» Page text:
[Start of section]

Intervention Effectiveness

Workshop Description

Navigate360 has a powerful tool that compares important success outcomes for different groups of students. On Friday, July 12 at 1:00 pm, learn to use the Intervention Effectiveness Tool to understand retention, GPAs, credits completed, and other metrics for students in lists that you create. 

The Division of Student Success hosts monthly hands-on workshops and open labs for faculty and staff on how to use Navigate360 and other enterprise-level data tools to understand student trends regarding enrollment, degree progress, and academic success. July’s workshop focuses on analytics to understand your interventions.

Navigate360 access is strongly recommended for this workshop. Request access at ssar.nmsu.edu. For more information, please contact Melody Munson-McGee (mmunsonm@nmsu.edu).

How can you utilize intervention effectiveness: Is your program correlated with success?

The Intervention Effectiveness Tool in Navigate360 is a powerful tool that compares success outcomes for groups of students. Users can compare student metrics for students in lists or students who meet criteria set by filters. After you define the populations to compare and the time period for comparison, Navigate360 provides metrics such as retention, graduation, GPA, and credits completed.

[End of section]

» How to complete this task:
According to the workshop description, when is the Intervention Effectiveness workshop held?

» Dataset:
[Start of section]

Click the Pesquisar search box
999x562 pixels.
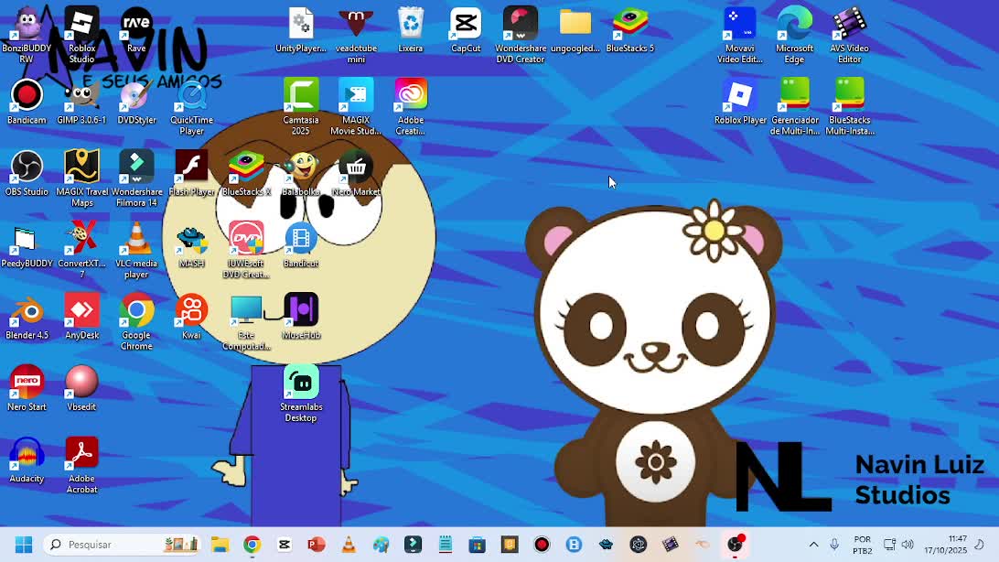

[End of section]
[Start of section]

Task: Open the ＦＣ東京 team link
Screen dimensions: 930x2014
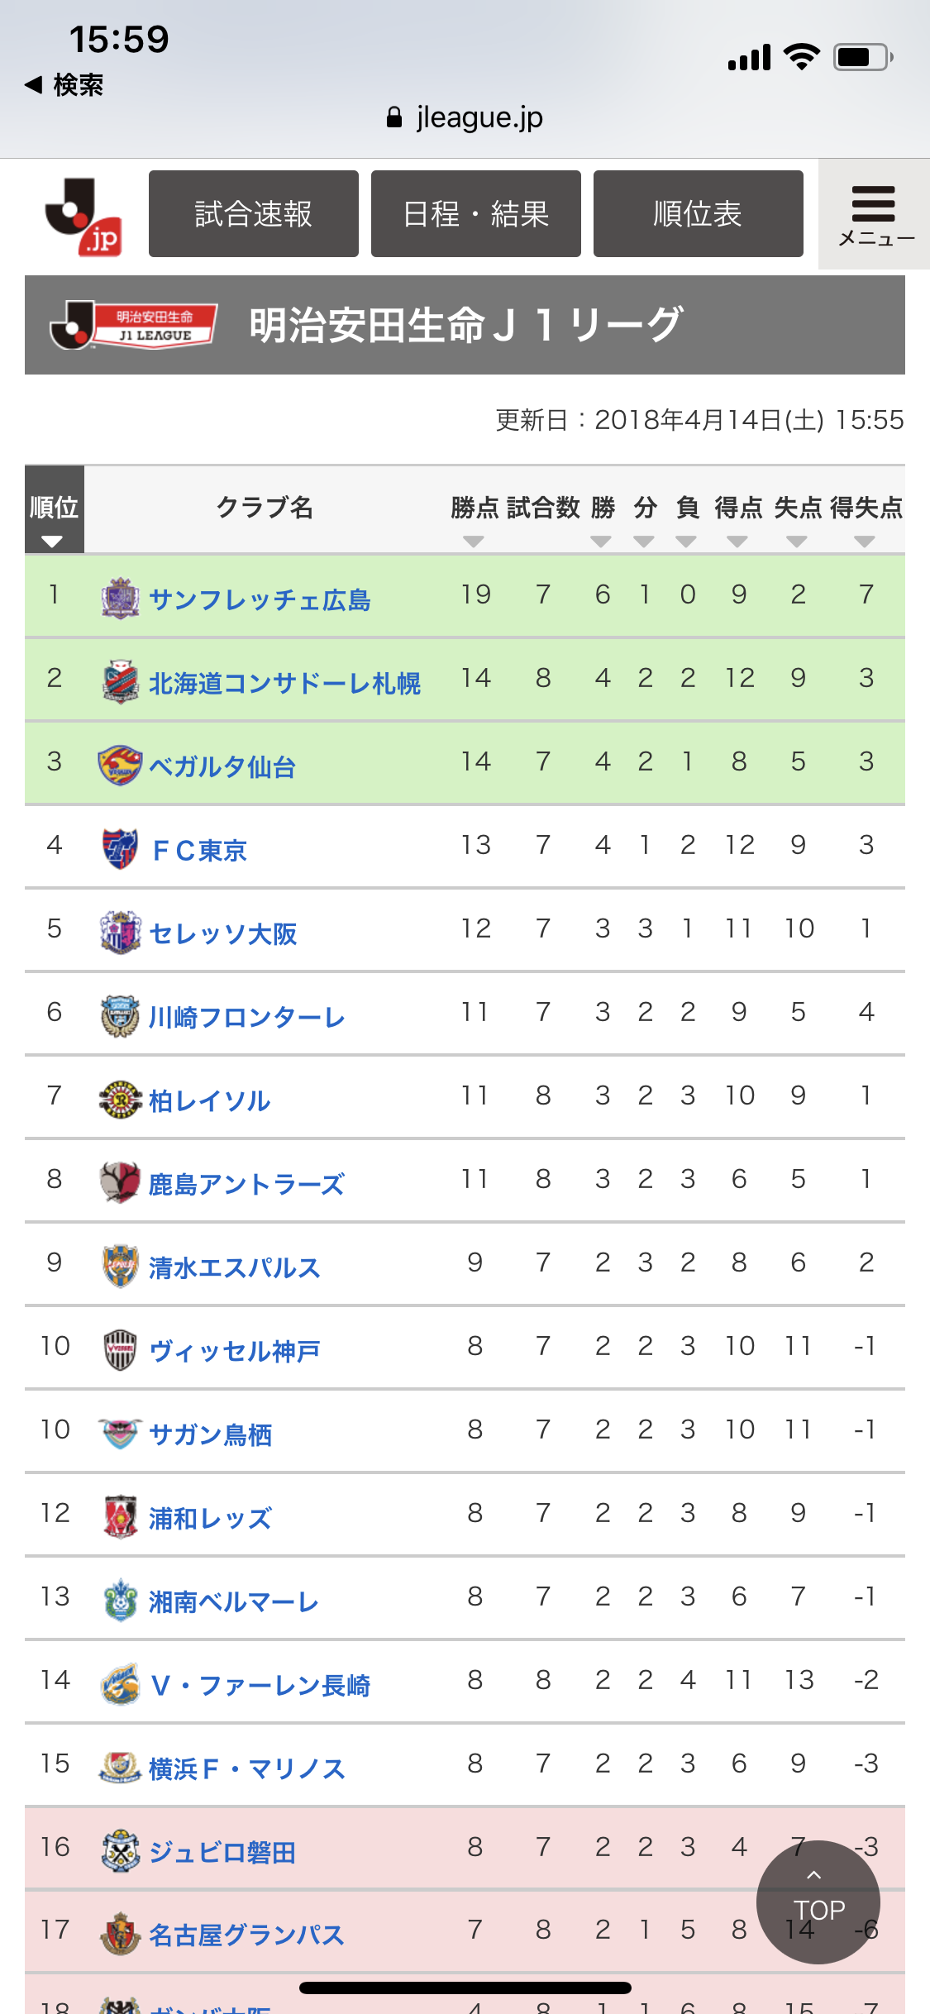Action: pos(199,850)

[End of section]

» Task answer:
Friday, July 12 at 1:00 pm.